- **Aim of the task**:
Could you say how many lines below contain the word "agent"? Give the number with no other text.

- **Input data**:
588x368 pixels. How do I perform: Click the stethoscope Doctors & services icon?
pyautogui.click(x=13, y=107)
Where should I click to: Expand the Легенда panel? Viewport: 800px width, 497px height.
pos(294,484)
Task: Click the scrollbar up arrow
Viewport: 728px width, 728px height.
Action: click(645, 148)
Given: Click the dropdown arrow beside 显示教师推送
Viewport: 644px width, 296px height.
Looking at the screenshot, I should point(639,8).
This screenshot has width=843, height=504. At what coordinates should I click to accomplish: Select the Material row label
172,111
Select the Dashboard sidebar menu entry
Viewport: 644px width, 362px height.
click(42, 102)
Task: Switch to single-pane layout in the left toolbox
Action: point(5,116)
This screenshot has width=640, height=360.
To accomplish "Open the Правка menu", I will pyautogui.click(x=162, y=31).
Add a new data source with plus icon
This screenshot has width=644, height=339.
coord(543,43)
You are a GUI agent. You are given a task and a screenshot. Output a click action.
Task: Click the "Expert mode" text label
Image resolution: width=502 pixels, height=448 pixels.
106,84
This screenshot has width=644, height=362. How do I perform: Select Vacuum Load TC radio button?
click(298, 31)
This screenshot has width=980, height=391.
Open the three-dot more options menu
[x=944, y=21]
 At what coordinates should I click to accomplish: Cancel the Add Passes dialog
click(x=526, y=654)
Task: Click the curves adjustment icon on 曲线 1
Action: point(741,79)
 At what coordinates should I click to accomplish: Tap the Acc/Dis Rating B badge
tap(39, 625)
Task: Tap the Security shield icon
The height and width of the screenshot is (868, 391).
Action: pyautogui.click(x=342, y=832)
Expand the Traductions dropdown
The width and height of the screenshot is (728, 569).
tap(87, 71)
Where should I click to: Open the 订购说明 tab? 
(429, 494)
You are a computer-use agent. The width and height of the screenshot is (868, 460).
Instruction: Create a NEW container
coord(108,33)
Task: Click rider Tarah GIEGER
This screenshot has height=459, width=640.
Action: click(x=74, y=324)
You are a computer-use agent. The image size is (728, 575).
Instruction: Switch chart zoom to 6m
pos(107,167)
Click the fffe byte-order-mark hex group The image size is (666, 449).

- **Your response**:
3